India Business & Trade: Please share some notable case studies or success stories, where Indian MSMEs have utilized cross-border e-commerce successfully in your view. This question also comes in the context of something else. We have always talked about the challenge that Indian companies are commodity exporters and do not necessarily like to invest in branding. So can cross-border e-commerce also help them bridge that gap?

Anand Mirani: Indian MSMEs are breaking the mould, moving beyond commodity exports to establish global brands. Innovative packaging and branding strategies are enabling small-scale companies to make significant inroads into international markets.

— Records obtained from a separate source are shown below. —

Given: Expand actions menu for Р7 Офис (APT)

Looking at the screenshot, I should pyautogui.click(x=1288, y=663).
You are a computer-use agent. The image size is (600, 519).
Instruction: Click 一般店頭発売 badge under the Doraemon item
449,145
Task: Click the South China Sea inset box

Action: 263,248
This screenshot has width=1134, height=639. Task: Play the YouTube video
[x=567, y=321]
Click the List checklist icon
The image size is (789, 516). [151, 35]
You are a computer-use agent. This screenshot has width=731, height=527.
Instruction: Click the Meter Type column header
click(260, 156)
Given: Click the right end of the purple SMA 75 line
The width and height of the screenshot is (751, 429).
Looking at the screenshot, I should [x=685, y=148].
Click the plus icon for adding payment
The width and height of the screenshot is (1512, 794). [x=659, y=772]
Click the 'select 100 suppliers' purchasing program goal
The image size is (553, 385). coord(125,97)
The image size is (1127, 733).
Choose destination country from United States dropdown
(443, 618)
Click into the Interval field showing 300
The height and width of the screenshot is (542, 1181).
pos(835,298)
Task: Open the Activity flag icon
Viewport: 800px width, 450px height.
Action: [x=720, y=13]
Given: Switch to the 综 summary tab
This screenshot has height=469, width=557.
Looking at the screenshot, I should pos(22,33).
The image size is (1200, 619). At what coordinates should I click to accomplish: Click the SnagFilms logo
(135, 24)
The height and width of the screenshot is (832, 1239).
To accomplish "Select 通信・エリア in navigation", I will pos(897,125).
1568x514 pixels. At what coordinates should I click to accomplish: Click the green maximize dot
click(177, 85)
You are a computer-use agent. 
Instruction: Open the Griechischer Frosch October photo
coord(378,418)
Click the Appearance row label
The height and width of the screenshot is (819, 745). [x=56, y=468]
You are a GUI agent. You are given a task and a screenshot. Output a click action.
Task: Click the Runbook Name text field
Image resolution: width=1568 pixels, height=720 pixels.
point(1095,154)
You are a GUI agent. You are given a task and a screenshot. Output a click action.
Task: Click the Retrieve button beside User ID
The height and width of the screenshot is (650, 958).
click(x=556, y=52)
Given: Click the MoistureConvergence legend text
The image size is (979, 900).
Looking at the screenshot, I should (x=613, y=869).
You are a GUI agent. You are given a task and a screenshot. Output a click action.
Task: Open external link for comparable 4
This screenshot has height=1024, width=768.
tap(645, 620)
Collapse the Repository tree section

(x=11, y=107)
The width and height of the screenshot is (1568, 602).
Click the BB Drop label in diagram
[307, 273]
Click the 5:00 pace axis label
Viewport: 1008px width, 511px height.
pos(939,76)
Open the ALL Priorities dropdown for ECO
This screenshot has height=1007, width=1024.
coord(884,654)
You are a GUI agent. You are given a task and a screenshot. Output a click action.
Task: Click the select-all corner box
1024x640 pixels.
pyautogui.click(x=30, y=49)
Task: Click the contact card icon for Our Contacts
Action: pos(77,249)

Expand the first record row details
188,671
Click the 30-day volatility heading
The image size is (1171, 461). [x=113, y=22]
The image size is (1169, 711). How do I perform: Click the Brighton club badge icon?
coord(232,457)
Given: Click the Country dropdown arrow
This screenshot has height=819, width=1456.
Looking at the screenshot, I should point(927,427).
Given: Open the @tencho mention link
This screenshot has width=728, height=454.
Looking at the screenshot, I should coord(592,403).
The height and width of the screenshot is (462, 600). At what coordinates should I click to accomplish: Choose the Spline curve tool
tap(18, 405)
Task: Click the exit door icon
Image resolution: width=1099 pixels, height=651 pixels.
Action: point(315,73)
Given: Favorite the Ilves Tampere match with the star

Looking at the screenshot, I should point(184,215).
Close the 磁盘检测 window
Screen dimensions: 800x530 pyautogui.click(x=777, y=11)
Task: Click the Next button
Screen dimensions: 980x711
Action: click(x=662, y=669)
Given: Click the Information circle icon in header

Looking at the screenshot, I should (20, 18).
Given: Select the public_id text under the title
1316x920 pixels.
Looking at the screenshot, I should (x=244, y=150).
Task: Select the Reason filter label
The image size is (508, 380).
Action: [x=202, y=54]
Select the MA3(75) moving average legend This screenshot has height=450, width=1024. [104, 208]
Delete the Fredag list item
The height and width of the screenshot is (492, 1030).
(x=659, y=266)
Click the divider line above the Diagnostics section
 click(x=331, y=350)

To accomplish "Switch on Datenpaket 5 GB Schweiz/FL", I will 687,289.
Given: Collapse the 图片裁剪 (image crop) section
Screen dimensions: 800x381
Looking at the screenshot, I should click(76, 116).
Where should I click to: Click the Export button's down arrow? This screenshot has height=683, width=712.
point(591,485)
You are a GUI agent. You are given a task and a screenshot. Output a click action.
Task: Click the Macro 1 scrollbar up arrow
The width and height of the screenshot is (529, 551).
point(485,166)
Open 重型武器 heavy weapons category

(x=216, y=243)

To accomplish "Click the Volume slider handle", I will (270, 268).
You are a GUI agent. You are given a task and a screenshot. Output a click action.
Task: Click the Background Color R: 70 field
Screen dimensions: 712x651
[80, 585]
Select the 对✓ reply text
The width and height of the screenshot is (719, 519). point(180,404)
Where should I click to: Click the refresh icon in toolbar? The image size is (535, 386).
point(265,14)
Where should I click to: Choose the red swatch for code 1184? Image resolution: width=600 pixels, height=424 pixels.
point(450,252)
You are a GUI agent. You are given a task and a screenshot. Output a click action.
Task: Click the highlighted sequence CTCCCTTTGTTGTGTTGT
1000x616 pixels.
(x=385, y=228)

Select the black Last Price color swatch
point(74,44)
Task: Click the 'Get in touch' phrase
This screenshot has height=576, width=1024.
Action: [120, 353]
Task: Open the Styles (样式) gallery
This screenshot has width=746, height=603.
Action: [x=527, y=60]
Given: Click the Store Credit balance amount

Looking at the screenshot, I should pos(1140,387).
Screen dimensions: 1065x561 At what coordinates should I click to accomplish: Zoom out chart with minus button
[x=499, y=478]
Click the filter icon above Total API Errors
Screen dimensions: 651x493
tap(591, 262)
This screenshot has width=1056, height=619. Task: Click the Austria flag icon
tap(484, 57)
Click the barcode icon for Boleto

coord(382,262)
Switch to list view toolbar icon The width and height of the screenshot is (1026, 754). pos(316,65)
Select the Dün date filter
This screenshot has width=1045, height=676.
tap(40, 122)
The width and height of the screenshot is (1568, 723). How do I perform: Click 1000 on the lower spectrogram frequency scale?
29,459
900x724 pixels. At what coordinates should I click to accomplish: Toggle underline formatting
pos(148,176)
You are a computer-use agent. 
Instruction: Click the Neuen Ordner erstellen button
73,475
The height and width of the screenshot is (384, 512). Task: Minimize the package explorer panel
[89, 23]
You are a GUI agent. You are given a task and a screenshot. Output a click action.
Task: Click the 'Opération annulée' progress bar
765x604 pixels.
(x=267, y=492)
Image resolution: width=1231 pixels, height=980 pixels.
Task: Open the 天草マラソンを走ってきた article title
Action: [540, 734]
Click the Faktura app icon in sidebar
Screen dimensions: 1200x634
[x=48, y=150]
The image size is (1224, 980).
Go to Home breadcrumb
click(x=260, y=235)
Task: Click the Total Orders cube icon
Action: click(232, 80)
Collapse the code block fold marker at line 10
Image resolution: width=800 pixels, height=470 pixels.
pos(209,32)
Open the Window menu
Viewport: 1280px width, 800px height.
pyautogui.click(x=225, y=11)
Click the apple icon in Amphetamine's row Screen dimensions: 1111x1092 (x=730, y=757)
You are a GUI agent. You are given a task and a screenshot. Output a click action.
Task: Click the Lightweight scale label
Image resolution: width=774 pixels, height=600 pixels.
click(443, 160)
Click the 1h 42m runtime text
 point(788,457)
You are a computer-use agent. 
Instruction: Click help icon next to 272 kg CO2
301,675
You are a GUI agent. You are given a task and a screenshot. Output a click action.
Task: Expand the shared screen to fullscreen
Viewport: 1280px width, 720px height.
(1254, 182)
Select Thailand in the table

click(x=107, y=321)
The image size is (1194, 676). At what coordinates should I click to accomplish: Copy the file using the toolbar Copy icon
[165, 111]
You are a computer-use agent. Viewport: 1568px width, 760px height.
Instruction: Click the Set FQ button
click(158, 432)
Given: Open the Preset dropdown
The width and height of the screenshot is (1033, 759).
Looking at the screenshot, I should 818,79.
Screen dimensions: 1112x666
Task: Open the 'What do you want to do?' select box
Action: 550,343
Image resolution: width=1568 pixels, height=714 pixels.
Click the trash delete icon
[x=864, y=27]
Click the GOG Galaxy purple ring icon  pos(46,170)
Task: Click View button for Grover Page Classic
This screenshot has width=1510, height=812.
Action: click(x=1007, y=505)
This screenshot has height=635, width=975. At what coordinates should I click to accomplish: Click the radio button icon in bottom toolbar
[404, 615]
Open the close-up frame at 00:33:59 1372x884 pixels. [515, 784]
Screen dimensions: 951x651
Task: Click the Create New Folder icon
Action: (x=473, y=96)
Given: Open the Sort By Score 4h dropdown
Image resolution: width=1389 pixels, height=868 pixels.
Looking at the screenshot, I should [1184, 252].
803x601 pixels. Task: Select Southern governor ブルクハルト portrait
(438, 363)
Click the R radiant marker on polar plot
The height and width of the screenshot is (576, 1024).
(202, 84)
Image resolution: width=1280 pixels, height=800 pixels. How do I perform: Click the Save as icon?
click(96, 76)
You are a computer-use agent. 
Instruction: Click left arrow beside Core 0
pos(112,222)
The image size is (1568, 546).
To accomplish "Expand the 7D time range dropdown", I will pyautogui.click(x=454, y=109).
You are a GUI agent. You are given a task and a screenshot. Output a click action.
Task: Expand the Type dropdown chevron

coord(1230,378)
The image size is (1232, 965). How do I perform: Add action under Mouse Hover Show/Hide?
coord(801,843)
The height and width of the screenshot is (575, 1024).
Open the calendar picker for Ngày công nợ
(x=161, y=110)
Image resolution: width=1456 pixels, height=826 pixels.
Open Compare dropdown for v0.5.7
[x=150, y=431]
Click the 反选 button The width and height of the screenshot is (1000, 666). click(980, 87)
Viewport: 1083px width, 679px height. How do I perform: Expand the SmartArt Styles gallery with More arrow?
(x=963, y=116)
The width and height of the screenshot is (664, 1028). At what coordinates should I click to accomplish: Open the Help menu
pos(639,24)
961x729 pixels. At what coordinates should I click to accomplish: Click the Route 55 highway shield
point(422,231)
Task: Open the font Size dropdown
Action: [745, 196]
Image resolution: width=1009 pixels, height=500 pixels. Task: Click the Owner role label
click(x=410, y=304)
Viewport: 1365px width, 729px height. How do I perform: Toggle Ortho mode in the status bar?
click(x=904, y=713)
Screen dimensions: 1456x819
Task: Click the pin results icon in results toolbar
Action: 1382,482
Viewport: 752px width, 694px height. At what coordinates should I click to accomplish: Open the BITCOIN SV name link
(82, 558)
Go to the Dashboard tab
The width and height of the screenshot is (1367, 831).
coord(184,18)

Let’s talk inspiration. Consider the journey of Indian fashion and lifestyle brands like Chumbak and Vajor, which started as small ventures and are now celebrated names on global e-commerce platforms. Or the organic beauty brands like Khadi Natural and Biotique that have harnessed e-commerce to reach customers across borders, turning local wisdom into global wellness trends.

These stories illustrate that with the right strategy, Indian MSMEs can indeed build global brands, transcending the identity of mere commodity exporters. It’s about leveraging the digital space to tell your brand’s unique story and connect with customers worldwide.

If branding and packaging are executed in the right way with a strategic approach, they are not expenses. Instead, they are investments and the ROI is unimaginable! These success stories highlight the power of e-commerce in transforming traditional businesses into international success stories.

India Business & Trade: What are the major gaps in the policy or infrastructure ecosystem for India that we need to address to capitalize on cross border e-commerce for trade? What is our present status in terms of preparedness? Do you have any suggestions?

Anand Mirani: While commendable progress has been made with specific policies for e-commerce exports, continuous adaptation is necessary to match the dynamic international business environment.

To fully harness the potential of cross-border e-commerce, India needs to streamline regulatory processes and enhance digital infrastructure. While the government’s initiatives have laid a strong foundation, there’s room for more integrated policies that simplify cross-border transactions and address logistical challenges.

Simplifying payment transactions and raising awareness about e-commerce export provisions among MSMEs are critical steps forward. To capitalize on the e-commerce export opportunity, India must streamline regulatory frameworks, enhance digital infrastructure, and foster digital literacy. Enhancing digital literacy and providing more robust support for MSMEs to go digital are also crucial.

With the support of policies like the Foreign Trade Policy 2023 and initiatives aimed at boosting digital infrastructure, the future of India’s e-commerce exports shines bright. It’s time to take that bold step forward, to innovate, to explore, and to make your mark on the global stage.

Each step forward in e-commerce exports is a leap towards realizing the vast potential of Indian MSMEs on the global stage. Seizing this $350 billion opportunity of e-commerce exports for Indian MSMEs by 2030 requires innovation, adaptation, and leadership.

Our readiness is evolving, but with concerted efforts from both the government and the private sector, India can emerge as a formidable force in e-commerce exports.

Anand Mirani, Director & Lead Advisor, ​Simplus Exim & Corporate Advisory LLP International Business is very dynamic and ever-evolving. He has more than 12+ yrs. experience practicing as a Strategic & Legal Business Advisor, Consultant, and Corporate Trainer with a passion to empower Manufacturers, Exporters, Importers, and Merchant Traders to develop, grow, and effectively manage their International business – Export Import.

Further, Anand has over 24 yrs. total experience in various domains i.e. International Marketing, Global Procurement, Operations Management, Administration, Customer Service, and Direct Sales & Marketing with diversified Industries i.e. Engineering, Auto Part Mfg., Machine Tools, Freight Forwarding, Express Logistics, Garments, Aviation & Airport Management, and Pharmaceuticals.